REPUBLIKA.CO.ID, PALEMBANG -- Tim Restorasi Gambut Daerah (TRGD) Sumatra Selatan mendata hingga 2024 ini luasan lahan gambut di provinsi dengan 17 kabupaten dan kota itu terus berkurang.
"Luas lahan gambut Sumsel yang sebelumnya sekitar 2,1 juta hektare, sekarang ini masih tersisa 1,7 juta ha atau 7,55 persen dari total luas gambut Indonesia yang mencapai 13,43 juta ha," kata Sekretaris TRGD Sumsel Eko Agus Sugianto, di Palembang, Jumat (15/3/2024).
Dia menjelaskan, terus berkurangnya luasan lahan gambut akibat kebakaran pada setiap musim kemarau, pengelolaan gambut tidak sesuai dengan fungsinya, deforestasi, serta alih fungsi lahan gambut untuk pertanian, perkebunan, dan kepentingan lainnya.
Luasan lahan gambut Sumsel tidak menutup kemungkinan akan terus tergerus terutama oleh kepentingan korporasi dan masyarakat.
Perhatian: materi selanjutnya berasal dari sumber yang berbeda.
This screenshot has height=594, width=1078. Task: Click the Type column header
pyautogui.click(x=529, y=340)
Melihat terus berkurangnya luasan lahan gambut di provinsi ini, berbagai upaya telah dilakukan untuk merestorasi gambut.
Bahkan pihaknya banyak membangun kerja sama dengan NGO (non govermant organitation) dalam mengatasi permasalahan gambut yang tidak berkesudahan.
Kemudian pemanfaatan gambut berkelanjutan menjadi titik fokus, agar setiap pihak dalam mengelola gambut sesuai dengan fungsinya seperti kawasan konsesi diharapkan menyesuaikan dengan ketentuan yang berlaku.
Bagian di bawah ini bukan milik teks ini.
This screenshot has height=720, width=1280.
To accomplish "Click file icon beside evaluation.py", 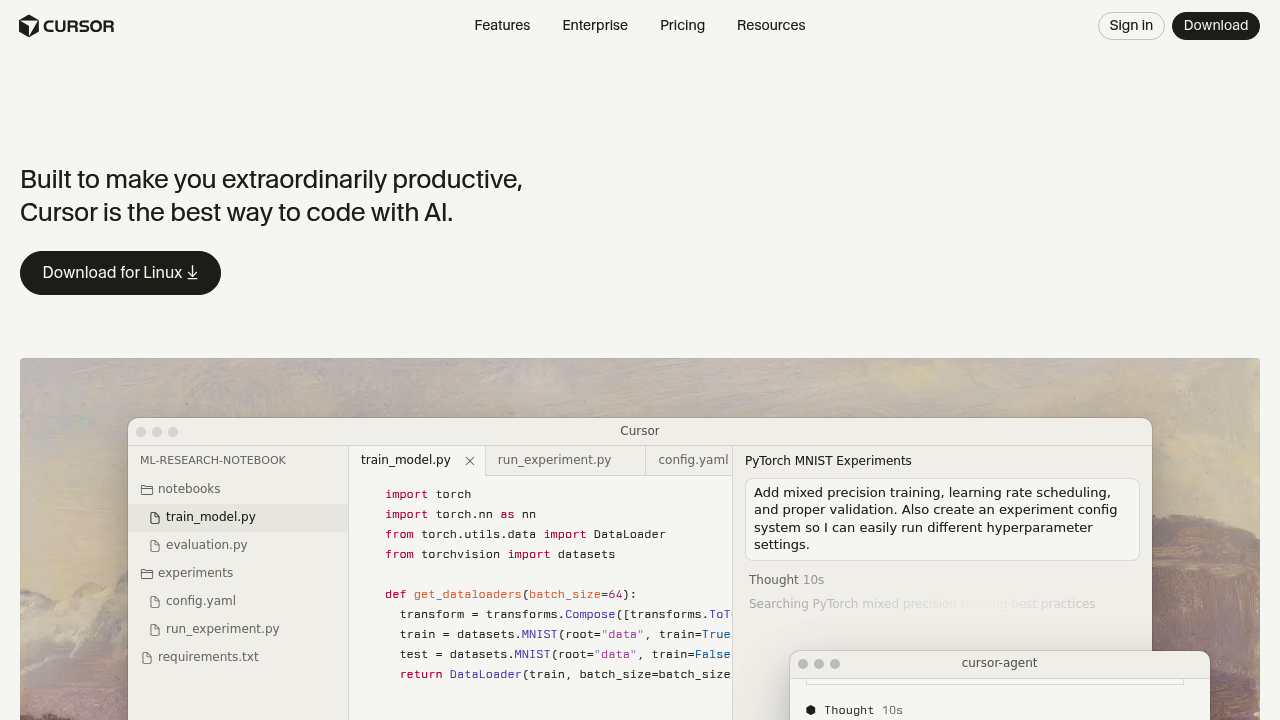I will (155, 545).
Dalam pengelolaan kesatuan hidrologis gambut (KHG) Sumsel diatur melalui Perda Nomor 1 Tahun 2018 agar tidak menimbulkan krisis ekologi yakni kekeringan, kebakaran hutan dan lahan (karhutla) serta banjir, kata Sekretaris TRGD Sumsel.
Sementara Akademisi Fakultas Pertanian Universitas Sriwijaya (Unsri) Palembang Yulian Junaidi menjelaskan bahwa perlu dibentuk desa ekologis sebagai ujung tombak merawat dan mengelola KHG.
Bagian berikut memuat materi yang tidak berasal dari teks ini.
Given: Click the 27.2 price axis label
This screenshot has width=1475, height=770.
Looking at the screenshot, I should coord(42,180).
Desa ekologis memiliki sistem kelola yang integratif dan partisipatif baik proses tata kuasa, tata kelola, tata produksi dan tata konsumsi berbasis pada pengelolaan sumberdaya berkelanjutan dengan kearifan lokalnya.
Konsep ini relevan dengan pemberdayaan masyarakat di kawasan gambut dilihat dari karakteristik sumberdaya alam sub-optimal, disusul sumberdaya manusia (SDM) tani bercorak kecil, cerai-berai dan tradisional (KCT).
"Konsep ini tentunya dapat dijadikan landasan untuk membangun kewarganegaraan ekologis atau ecological citizenship sebagai tindakan kolektif, serta membantu Indonesia ke arah low carbon economy," ujar akademisi Unsri itu.